# best big sized schooling fish for a planted tank



## Jack. (Mar 27, 2011)

Hi guys, 

Unfornately I had to get rid of my rather large silver dollars, the biggest was 3 1/2, they were eating up my plants :fish::thumbsdow So I made the decision that they needed to go, and they were gonna outgrow my 30 soon anyways. So in return I'm looking for another kind of schooling fish that grows rather big. not like 1 inch big. I have tetras to accomadate for that lol. I'm looking for a rather bigger fish, doesn't have to be schooling but something that is community like and won't bother the plants.


----------



## houseofcards (Mar 21, 2009)

Well I'm gonna recommend another tetra. The Congo grows to about 3" and even schools at times.


----------



## lauraleellbp (Feb 3, 2008)

Are these tetras still going in your 30gal? I think what you may be needing are more "medium" sized tetras if they're for a 30gal, rather than "large."

A school of Serpae, Blackskirt, Red phantoms would all be good choices in terms of size for a 30gal tank... all of those can be semi-agressive though, so depends on your tankmates.

I also would recommend Congos out of the larger tetras, but I wouldn't put Congos in less than a 55gal, personally.


----------



## houseofcards (Mar 21, 2009)

More room is always nice, but OP asking for schooling fish that grows large and is community-orientated. Also replacing a fish (silver dollar) that grows twice as large. Also Congo very peaceful for it's size, I have them with gold, cardinals, guppies and even RCS no problems, but I hear you on the tank size.


----------



## Capsaicin_MFK (Nov 15, 2009)

Roseline barbs.

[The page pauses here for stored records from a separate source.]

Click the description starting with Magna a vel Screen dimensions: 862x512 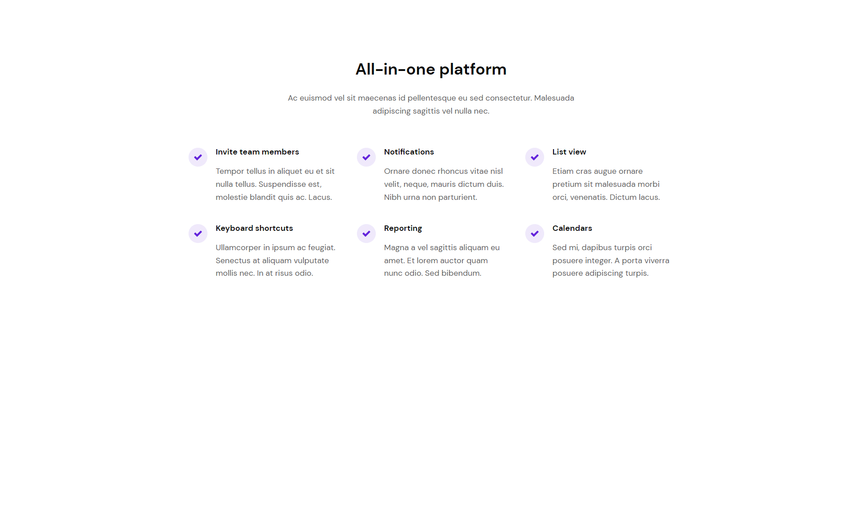click(442, 260)
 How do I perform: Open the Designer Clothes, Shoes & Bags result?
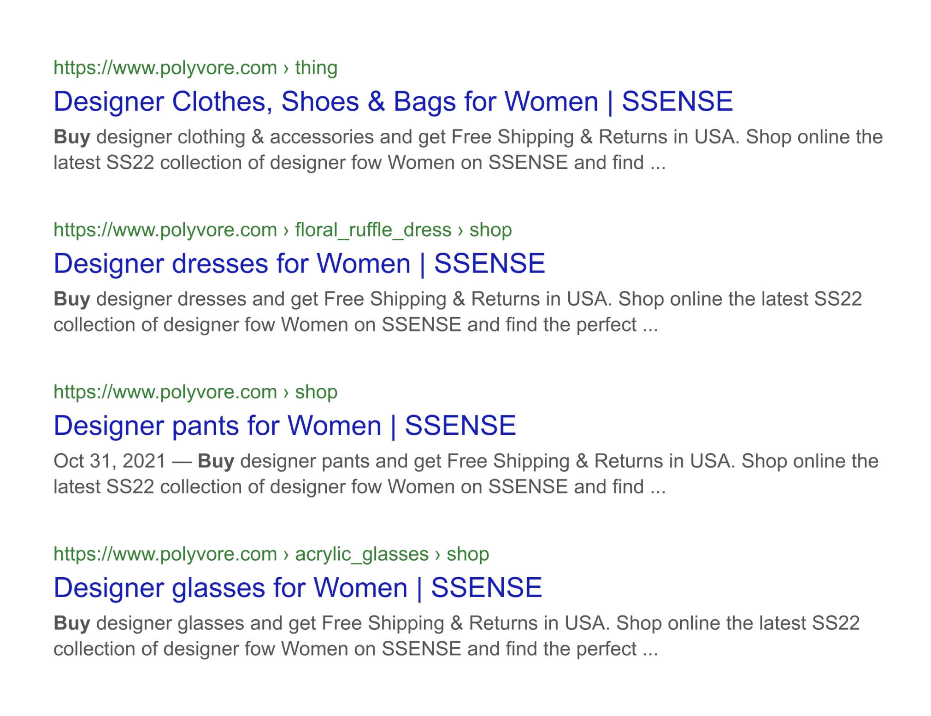point(392,101)
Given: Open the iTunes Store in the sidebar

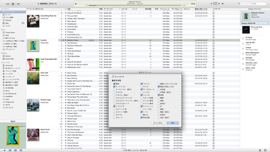Looking at the screenshot, I should pyautogui.click(x=10, y=33).
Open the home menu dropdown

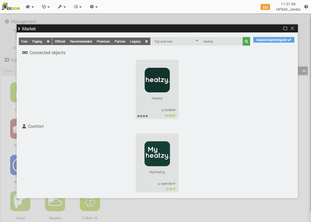[30, 7]

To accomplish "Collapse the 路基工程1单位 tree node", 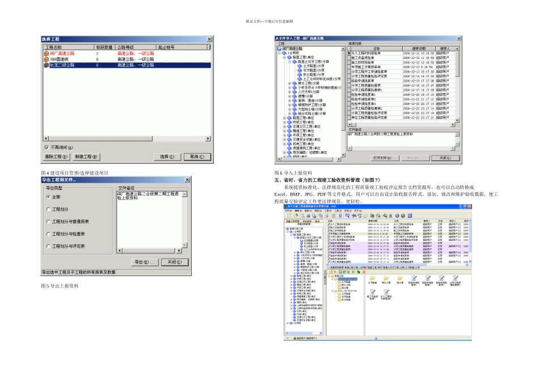I will coord(285,57).
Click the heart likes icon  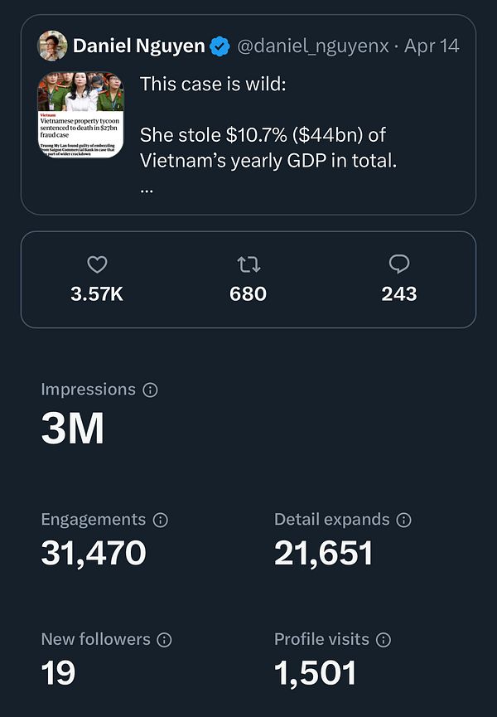pyautogui.click(x=98, y=264)
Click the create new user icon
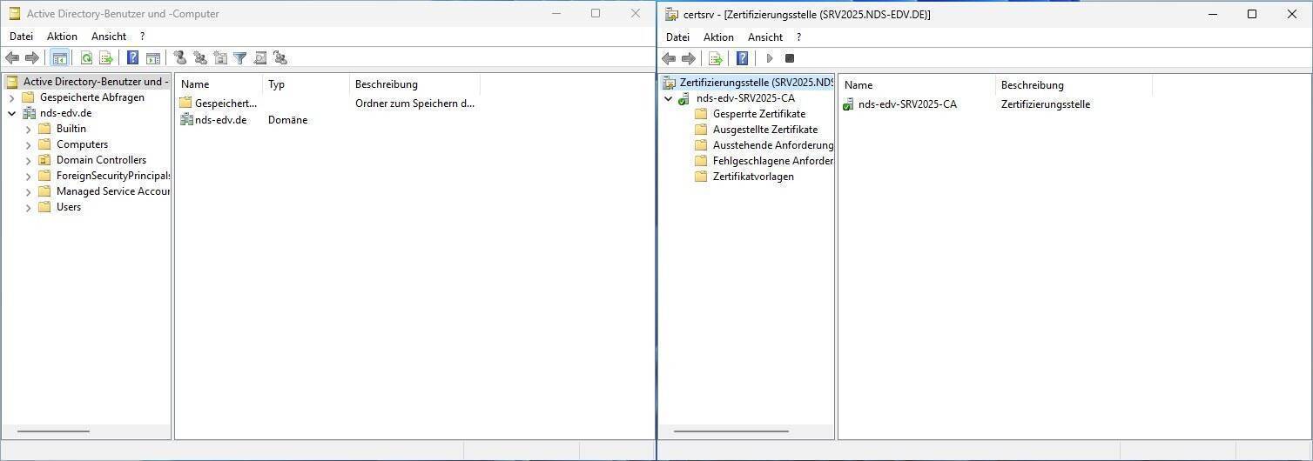The width and height of the screenshot is (1313, 461). [x=180, y=58]
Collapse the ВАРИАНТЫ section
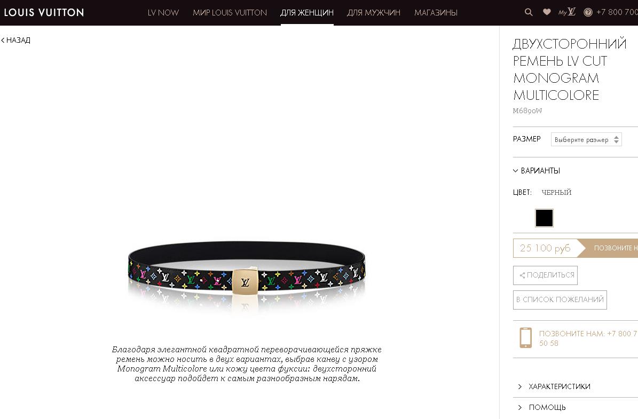638x419 pixels. [537, 171]
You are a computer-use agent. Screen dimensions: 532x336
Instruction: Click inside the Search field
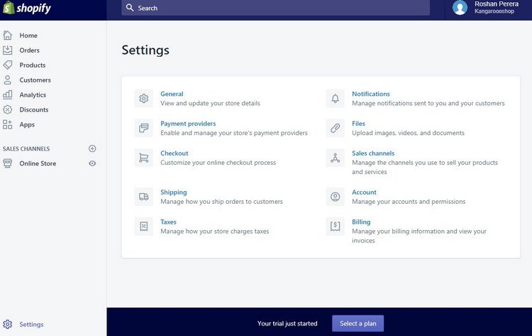coord(275,8)
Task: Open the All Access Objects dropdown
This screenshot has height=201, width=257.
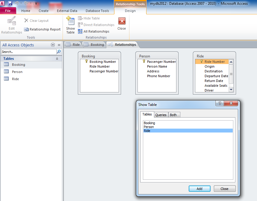Action: pos(53,44)
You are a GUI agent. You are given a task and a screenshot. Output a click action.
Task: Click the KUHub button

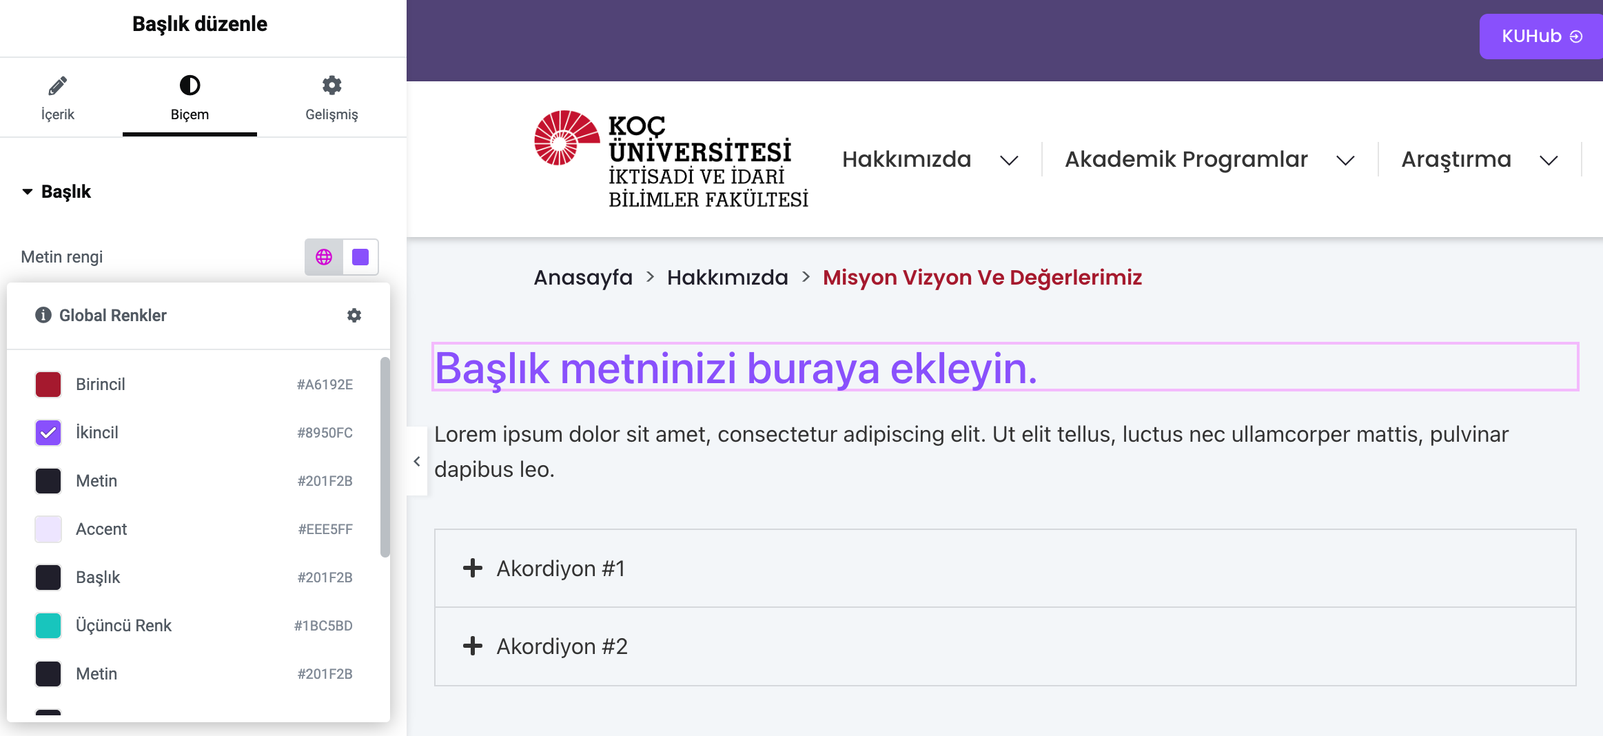tap(1541, 37)
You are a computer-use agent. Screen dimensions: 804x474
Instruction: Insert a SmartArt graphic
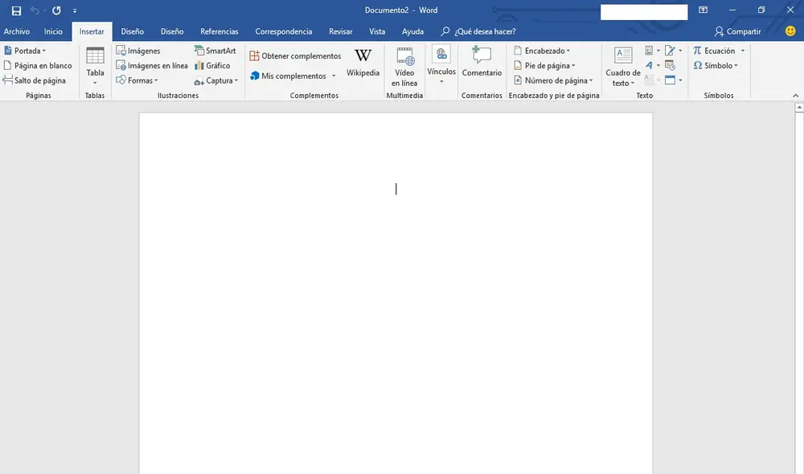(x=215, y=51)
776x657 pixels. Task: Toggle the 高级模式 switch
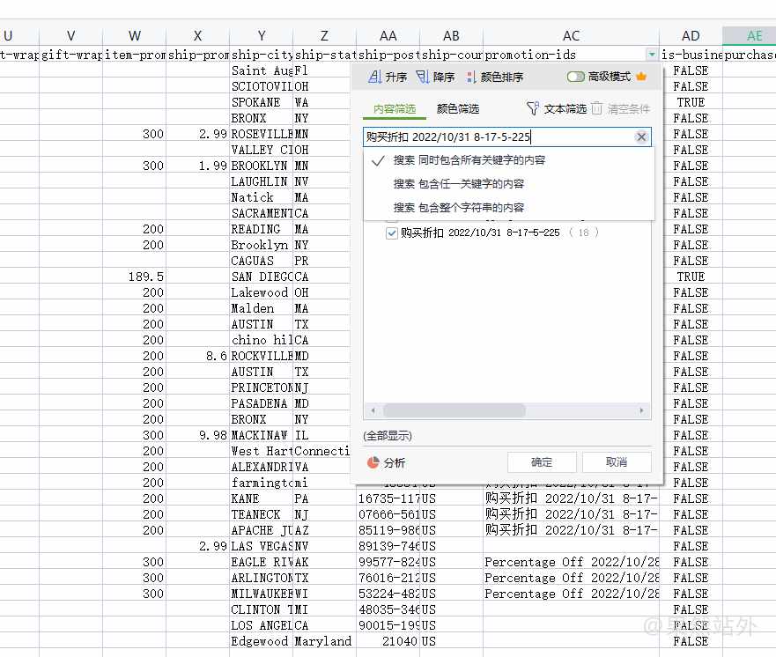coord(575,77)
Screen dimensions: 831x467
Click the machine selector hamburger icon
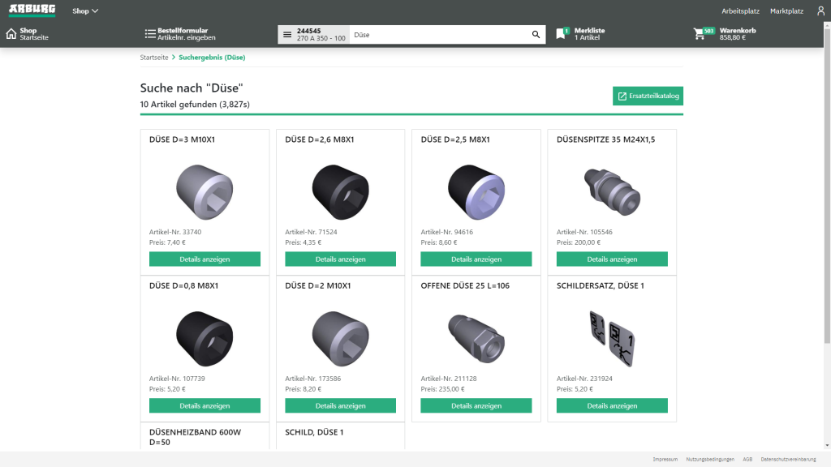point(288,34)

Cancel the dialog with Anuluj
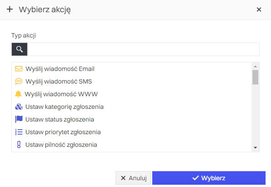133,178
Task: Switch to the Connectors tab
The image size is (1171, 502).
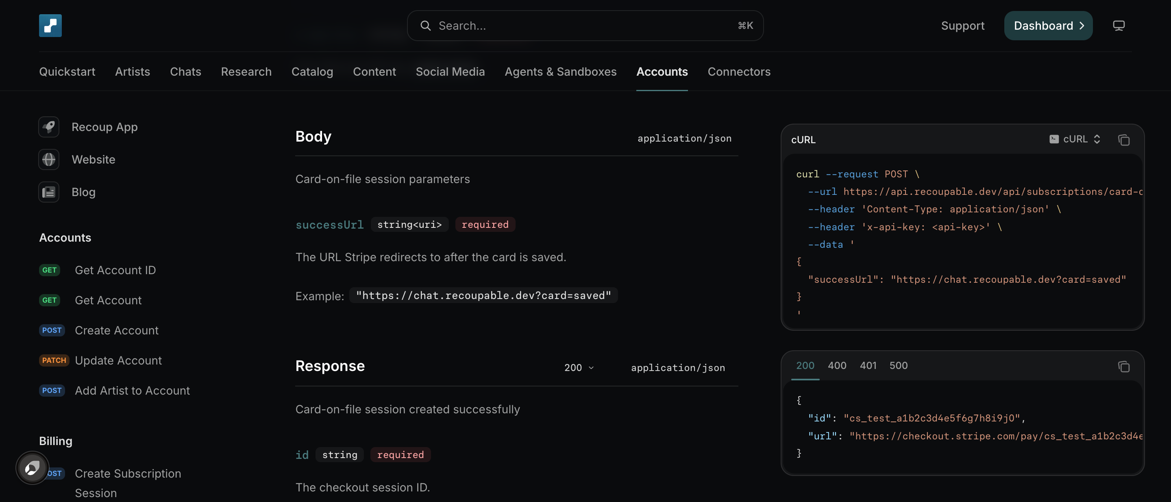Action: [739, 72]
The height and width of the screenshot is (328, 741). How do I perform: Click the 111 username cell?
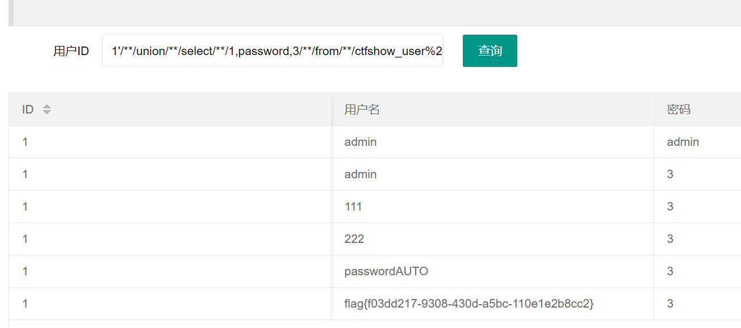click(x=353, y=207)

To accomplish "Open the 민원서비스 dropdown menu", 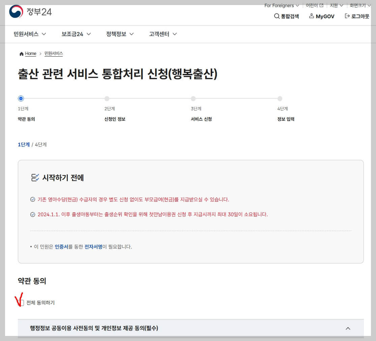I will [29, 34].
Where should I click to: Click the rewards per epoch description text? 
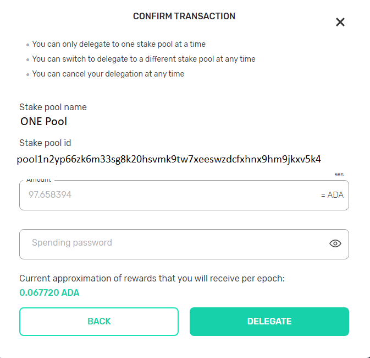point(152,278)

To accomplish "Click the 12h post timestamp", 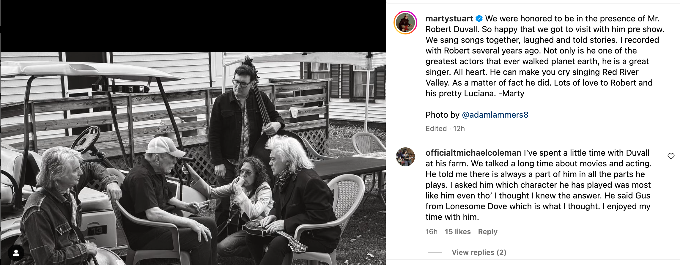I will (459, 129).
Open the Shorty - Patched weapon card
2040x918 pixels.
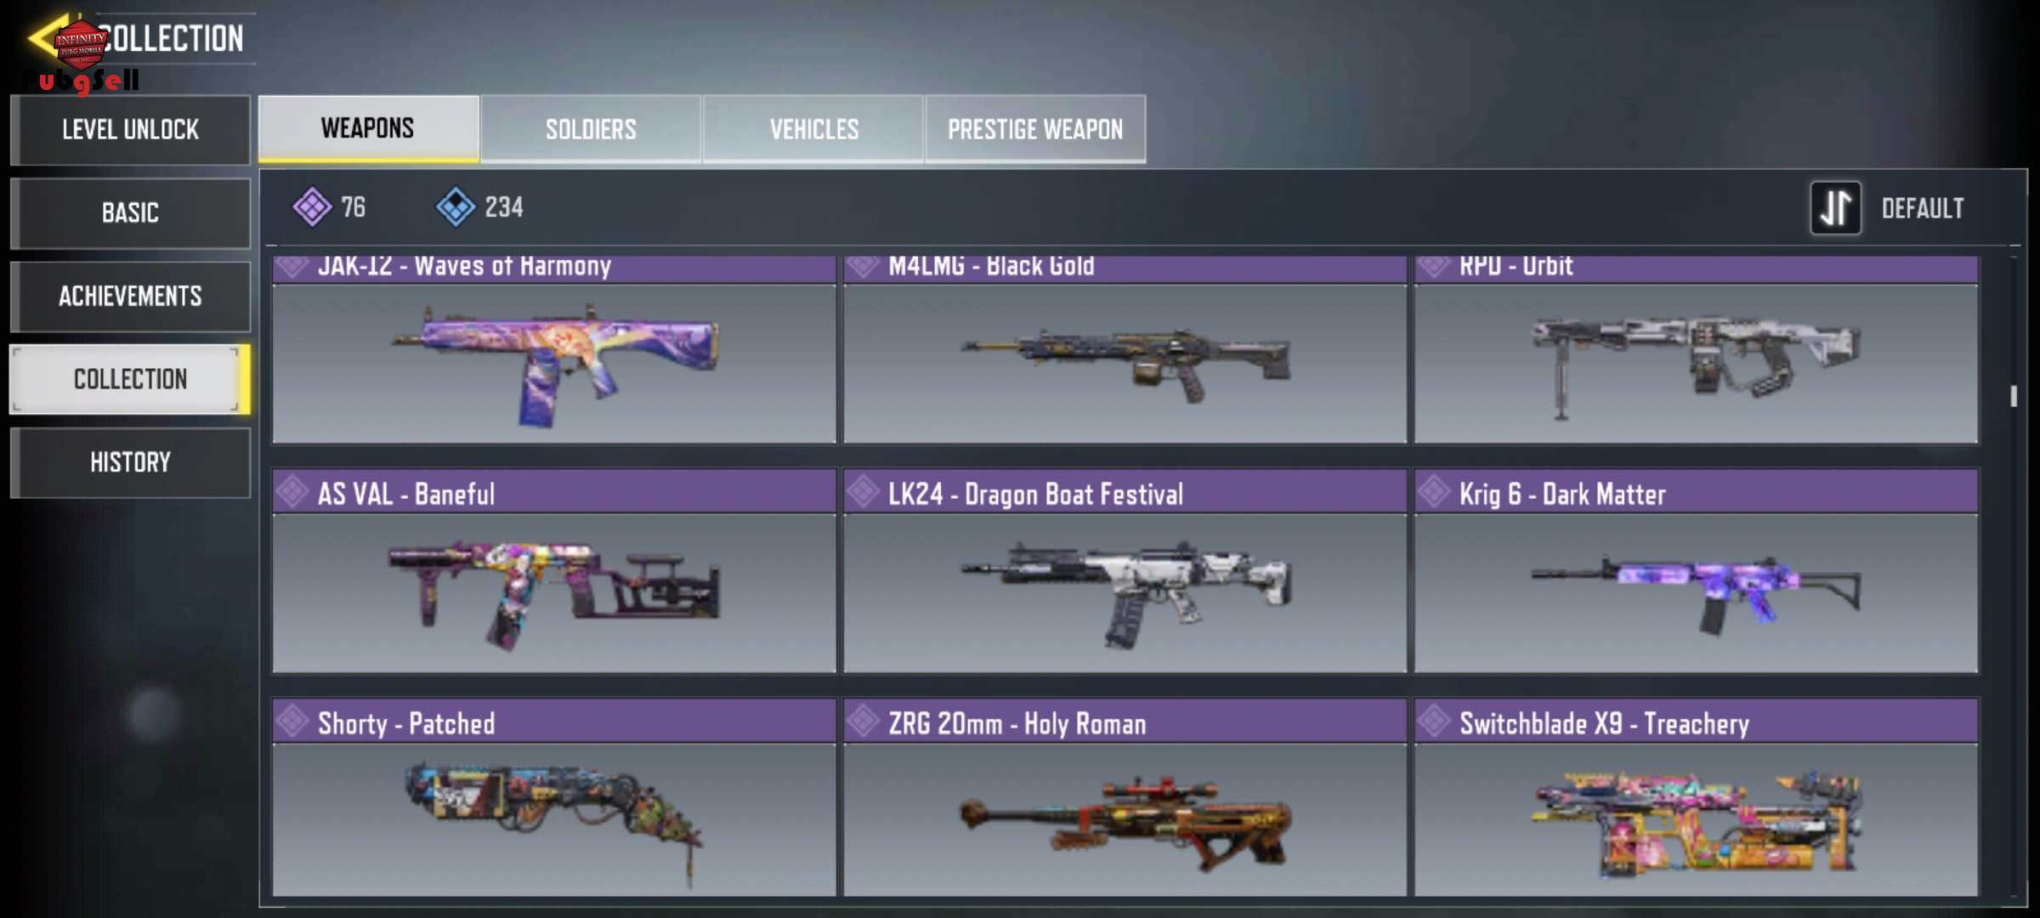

I rarely see mine separate from each other.


----------



## oscarsx (Mar 15, 2011)

I love my tiger barbs, just get them in grps... 

like 4-5+, any less and they will start to nip @ fins.. lol -_-


----------



## shortsboy (Feb 6, 2011)

+1 for red phantom tetras - again, not the total size you're looking for, as mine have maxed out at around 1 1/2", but the 12 I have in my 30g school wonderfully and are a brilliant red/copper against all the green.


----------



## sampster5000 (Oct 30, 2010)

I love emperor tetras. They are a decent size. If you are looking for something silver dollar sized I'd say bala sharks. I dont recommend that with plants.


----------



## lauraleellbp (Feb 3, 2008)

Bala sharks grow larger than silver dollars...


----------



## sampster5000 (Oct 30, 2010)

There are reports of an 18 inch silver dollars. Bala sharks max at 12 inches.


----------



## lauraleellbp (Feb 3, 2008)

Depending on the species, I suppose, but in hobbyist tanks silver dollars usually max out much smaller. Either way, both are grossly inappropriate for a 30gal tank LOL


----------



## sampster5000 (Oct 30, 2010)

Definitely. I missed the part about the 30 gallons! I stick by my emperor tetras


----------



## Higher Thinking (Mar 16, 2011)

Bala Sharks are a no go in this sized tank as well as the Roselines. They grow large at 5-6 inches and need a lot of swimming space as these are very active fish. I have 5 of them in a 75


----------



## akdmks (Nov 15, 2009)

denison barbs.


----------



## Chrisinator (Jun 5, 2008)

For a 30g, I'd stick with mid sized schoolers such as Bleedig Hearts, Black Phantoms, Congo Tetras and a few similar fish. If you want some temperament mixed with that, I highly recommend Tiger Barbs. I'm wanting to do a single species tank with the barbs with a red tailed shark one day.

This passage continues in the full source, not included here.